• **Provided entries**:
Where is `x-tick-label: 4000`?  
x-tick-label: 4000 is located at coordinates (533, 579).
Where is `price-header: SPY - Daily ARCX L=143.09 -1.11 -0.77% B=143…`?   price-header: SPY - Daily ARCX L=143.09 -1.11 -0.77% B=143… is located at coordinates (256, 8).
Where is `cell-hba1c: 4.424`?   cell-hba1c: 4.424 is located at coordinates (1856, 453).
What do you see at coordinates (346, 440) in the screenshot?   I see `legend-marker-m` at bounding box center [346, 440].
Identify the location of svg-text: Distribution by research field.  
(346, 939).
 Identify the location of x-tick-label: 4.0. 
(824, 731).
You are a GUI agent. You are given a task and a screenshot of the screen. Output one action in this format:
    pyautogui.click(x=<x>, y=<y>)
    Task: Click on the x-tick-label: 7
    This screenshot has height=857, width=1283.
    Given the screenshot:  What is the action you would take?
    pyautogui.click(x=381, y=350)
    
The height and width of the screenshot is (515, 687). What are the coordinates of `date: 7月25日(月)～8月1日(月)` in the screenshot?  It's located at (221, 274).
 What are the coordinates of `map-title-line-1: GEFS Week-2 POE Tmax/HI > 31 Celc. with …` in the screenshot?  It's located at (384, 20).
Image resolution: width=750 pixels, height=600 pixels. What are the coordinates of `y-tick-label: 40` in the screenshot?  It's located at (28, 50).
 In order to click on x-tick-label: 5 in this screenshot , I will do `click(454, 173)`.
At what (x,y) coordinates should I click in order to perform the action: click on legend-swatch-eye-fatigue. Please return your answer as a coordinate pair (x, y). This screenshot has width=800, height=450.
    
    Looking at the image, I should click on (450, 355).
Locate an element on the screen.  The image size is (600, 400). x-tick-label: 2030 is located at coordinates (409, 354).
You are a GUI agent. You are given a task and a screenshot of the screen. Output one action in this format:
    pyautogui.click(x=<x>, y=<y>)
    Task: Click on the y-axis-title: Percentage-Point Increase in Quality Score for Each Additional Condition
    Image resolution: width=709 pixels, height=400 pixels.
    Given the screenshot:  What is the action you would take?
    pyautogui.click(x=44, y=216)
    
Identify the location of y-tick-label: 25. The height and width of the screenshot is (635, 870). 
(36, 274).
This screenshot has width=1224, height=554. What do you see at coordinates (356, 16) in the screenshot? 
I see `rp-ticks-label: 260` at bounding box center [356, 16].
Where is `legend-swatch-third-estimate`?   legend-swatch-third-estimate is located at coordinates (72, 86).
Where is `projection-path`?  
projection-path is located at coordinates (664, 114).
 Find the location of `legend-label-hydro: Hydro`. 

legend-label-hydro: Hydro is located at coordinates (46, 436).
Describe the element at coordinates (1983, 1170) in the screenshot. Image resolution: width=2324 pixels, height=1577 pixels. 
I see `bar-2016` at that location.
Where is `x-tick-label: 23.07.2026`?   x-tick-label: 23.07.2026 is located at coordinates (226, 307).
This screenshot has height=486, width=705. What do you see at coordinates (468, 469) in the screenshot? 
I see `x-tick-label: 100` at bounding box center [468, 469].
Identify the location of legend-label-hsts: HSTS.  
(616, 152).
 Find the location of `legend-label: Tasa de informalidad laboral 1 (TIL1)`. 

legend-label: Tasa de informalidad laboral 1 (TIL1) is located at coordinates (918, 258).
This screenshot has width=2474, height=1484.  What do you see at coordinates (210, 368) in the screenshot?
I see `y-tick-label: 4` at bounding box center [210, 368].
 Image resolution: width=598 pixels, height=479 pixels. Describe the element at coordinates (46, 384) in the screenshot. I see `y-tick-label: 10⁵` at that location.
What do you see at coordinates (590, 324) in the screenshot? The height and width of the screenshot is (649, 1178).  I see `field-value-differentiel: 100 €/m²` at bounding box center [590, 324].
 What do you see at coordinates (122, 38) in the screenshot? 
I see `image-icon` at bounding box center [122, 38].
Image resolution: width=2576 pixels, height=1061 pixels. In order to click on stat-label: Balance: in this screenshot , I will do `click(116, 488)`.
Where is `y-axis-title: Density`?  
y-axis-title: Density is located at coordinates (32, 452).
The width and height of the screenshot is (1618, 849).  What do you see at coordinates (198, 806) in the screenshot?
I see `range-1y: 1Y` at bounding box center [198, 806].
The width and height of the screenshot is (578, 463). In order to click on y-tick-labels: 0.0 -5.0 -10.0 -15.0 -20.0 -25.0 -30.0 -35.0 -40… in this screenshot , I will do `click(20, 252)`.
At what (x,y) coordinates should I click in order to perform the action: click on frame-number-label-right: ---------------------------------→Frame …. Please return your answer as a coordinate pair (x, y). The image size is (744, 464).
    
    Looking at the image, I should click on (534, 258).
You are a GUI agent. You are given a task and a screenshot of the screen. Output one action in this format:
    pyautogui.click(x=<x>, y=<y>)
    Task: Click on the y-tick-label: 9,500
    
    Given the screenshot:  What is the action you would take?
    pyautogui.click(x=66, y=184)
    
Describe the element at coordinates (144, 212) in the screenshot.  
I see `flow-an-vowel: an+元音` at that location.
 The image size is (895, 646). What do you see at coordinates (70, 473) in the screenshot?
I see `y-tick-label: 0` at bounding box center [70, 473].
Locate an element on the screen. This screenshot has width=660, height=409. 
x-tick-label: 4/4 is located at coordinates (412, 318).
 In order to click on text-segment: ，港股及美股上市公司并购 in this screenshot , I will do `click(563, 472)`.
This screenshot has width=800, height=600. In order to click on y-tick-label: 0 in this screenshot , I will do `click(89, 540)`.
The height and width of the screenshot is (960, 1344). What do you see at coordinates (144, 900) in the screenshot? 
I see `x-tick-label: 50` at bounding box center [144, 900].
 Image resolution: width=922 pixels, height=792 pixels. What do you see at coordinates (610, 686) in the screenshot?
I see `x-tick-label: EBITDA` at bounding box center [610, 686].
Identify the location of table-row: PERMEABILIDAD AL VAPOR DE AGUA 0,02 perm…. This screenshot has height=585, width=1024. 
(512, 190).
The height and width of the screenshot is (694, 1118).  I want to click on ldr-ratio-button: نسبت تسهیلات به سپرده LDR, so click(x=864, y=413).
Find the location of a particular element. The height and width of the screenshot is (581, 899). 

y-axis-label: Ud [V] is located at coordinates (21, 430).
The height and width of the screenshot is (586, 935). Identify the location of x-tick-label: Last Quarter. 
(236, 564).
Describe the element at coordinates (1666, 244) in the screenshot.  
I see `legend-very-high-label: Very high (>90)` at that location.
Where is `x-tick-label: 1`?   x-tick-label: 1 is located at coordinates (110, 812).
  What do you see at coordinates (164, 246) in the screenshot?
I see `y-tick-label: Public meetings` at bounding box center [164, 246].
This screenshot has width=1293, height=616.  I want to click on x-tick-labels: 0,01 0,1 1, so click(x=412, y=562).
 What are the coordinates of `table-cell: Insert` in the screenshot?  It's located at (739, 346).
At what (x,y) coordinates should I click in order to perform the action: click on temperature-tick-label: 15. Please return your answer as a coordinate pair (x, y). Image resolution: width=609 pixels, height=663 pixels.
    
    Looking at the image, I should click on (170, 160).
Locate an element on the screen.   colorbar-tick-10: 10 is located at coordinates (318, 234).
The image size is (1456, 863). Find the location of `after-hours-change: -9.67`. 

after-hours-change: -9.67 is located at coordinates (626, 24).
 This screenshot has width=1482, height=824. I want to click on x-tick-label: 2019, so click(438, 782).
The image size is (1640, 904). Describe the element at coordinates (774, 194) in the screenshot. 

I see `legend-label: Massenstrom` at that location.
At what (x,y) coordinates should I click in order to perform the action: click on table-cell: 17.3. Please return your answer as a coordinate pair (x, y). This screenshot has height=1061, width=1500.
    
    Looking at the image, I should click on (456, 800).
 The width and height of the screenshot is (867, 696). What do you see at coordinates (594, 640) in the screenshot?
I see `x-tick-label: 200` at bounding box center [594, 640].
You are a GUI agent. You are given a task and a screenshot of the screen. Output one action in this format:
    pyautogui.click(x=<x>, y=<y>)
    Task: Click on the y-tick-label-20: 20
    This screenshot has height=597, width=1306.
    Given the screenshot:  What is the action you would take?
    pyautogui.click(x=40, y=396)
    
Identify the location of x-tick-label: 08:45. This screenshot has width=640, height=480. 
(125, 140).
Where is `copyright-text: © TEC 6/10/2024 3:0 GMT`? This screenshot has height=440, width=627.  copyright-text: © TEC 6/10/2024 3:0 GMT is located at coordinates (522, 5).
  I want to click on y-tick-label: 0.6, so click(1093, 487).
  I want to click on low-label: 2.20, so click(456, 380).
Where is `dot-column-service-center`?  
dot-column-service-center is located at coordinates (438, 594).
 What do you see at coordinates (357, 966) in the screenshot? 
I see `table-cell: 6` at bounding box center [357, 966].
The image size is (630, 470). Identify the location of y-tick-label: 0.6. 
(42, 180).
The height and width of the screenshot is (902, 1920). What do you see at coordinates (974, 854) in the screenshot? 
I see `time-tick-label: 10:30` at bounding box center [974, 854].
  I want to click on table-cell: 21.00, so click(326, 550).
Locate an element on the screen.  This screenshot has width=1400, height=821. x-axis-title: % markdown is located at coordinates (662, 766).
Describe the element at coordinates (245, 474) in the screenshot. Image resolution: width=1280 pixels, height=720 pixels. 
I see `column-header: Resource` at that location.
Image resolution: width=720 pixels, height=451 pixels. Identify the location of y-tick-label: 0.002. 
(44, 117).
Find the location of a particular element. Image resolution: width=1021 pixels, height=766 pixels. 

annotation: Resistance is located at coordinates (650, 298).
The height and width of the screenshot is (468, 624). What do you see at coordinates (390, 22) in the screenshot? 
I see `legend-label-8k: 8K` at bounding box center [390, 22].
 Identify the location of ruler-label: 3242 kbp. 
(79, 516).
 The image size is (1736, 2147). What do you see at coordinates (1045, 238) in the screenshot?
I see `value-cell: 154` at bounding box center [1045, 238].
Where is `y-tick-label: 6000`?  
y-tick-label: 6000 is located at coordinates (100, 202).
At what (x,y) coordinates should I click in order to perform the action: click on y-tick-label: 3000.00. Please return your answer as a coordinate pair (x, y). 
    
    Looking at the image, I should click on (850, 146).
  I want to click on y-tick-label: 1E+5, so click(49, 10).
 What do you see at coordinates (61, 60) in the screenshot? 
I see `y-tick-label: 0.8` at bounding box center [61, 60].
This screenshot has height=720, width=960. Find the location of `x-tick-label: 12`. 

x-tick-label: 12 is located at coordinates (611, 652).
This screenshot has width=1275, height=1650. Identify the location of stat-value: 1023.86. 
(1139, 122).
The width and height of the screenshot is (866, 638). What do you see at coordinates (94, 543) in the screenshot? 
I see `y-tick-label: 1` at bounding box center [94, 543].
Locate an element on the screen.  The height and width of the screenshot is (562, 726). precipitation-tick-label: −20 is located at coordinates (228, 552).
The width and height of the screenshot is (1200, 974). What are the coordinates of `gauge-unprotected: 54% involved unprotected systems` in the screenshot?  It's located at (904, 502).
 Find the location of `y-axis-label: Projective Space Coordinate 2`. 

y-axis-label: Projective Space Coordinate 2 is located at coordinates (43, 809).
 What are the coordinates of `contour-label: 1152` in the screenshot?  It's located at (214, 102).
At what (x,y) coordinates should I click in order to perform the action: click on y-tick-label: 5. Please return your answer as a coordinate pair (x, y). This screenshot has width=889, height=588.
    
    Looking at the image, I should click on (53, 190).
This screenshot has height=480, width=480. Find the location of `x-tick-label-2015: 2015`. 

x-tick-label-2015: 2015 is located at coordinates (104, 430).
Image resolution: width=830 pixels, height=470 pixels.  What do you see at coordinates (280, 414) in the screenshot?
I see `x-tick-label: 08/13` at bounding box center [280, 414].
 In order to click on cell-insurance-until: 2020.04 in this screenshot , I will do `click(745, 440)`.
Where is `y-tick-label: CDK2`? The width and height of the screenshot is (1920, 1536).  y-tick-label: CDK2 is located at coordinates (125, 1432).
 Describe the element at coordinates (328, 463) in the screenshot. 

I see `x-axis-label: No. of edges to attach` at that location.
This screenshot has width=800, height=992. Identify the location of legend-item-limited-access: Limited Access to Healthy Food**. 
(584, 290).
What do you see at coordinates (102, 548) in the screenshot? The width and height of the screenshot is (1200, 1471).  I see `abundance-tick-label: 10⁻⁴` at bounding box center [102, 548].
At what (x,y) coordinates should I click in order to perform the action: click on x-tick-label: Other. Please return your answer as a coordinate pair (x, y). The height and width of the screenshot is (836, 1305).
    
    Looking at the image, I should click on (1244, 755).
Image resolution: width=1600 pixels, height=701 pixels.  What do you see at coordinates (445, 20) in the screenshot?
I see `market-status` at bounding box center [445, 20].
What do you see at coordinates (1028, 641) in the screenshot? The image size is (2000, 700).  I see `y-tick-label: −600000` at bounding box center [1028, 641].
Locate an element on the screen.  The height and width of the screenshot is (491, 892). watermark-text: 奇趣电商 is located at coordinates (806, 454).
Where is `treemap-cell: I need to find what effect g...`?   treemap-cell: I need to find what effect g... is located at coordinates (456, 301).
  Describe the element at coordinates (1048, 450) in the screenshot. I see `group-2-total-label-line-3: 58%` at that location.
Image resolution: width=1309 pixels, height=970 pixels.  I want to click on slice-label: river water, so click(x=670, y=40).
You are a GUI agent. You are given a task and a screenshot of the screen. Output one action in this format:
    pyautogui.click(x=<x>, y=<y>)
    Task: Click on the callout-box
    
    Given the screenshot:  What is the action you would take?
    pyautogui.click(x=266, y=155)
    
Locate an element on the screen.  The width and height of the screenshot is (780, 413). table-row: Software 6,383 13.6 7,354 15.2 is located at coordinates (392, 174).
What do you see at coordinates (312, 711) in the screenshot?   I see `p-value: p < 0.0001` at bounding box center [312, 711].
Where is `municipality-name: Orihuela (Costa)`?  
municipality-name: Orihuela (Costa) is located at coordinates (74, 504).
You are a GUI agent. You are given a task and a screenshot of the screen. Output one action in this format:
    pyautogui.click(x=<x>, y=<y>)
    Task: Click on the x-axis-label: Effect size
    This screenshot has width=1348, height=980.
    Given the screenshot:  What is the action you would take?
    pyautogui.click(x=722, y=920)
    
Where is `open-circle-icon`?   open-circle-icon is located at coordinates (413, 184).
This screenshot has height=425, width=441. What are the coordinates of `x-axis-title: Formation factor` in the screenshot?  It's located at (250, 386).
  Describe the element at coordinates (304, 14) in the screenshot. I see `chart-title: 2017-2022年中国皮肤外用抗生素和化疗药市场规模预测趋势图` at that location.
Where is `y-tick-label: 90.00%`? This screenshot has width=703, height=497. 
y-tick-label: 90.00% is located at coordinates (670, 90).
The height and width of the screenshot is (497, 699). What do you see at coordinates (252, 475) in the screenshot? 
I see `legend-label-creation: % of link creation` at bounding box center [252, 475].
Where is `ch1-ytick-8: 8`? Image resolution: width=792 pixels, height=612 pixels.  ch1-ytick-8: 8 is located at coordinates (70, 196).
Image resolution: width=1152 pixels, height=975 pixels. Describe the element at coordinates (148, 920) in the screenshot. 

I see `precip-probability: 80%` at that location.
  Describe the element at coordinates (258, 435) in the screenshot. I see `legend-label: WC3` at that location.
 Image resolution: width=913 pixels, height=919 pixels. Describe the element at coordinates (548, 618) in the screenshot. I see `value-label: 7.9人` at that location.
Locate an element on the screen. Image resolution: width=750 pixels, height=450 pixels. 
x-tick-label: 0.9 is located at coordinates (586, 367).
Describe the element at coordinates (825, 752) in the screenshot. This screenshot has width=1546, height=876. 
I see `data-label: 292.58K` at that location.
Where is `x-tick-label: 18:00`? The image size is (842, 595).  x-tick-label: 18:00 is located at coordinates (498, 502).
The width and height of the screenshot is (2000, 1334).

• **What you need to do**: Give the records again from the first line through the line containing "pyautogui.click(x=44, y=216)", inclusive, with "GUI agent" replaced by "screen assistant" and everything else unchanged.

• **Answer section**:
Where is `x-tick-label: 4000`?  
x-tick-label: 4000 is located at coordinates (533, 579).
Where is `price-header: SPY - Daily ARCX L=143.09 -1.11 -0.77% B=143…`?   price-header: SPY - Daily ARCX L=143.09 -1.11 -0.77% B=143… is located at coordinates (256, 8).
Where is `cell-hba1c: 4.424`?   cell-hba1c: 4.424 is located at coordinates (1856, 453).
What do you see at coordinates (346, 440) in the screenshot?   I see `legend-marker-m` at bounding box center [346, 440].
Identify the location of svg-text: Distribution by research field.  
(346, 939).
 Identify the location of x-tick-label: 4.0. 
(824, 731).
You are a screen assistant. You are given a task and a screenshot of the screen. Output one action in this format:
    pyautogui.click(x=<x>, y=<y>)
    Task: Click on the x-tick-label: 7
    This screenshot has height=857, width=1283.
    Given the screenshot:  What is the action you would take?
    pyautogui.click(x=381, y=350)
    
The height and width of the screenshot is (515, 687). What are the coordinates of `date: 7月25日(月)～8月1日(月)` in the screenshot?  It's located at (221, 274).
 What are the coordinates of `map-title-line-1: GEFS Week-2 POE Tmax/HI > 31 Celc. with …` in the screenshot?  It's located at (384, 20).
Image resolution: width=750 pixels, height=600 pixels. What are the coordinates of `y-tick-label: 40` in the screenshot?  It's located at (28, 50).
 In order to click on x-tick-label: 5 in this screenshot , I will do `click(454, 173)`.
At what (x,y) coordinates should I click in order to perform the action: click on legend-swatch-eye-fatigue. Please return your answer as a coordinate pair (x, y). This screenshot has width=800, height=450.
    
    Looking at the image, I should click on (450, 355).
Locate an element on the screen.  The image size is (600, 400). x-tick-label: 2030 is located at coordinates (409, 354).
You are a screen assistant. You are given a task and a screenshot of the screen. Output one action in this format:
    pyautogui.click(x=<x>, y=<y>)
    Task: Click on the y-axis-title: Percentage-Point Increase in Quality Score for Each Additional Condition
    Image resolution: width=709 pixels, height=400 pixels.
    Given the screenshot:  What is the action you would take?
    pyautogui.click(x=44, y=216)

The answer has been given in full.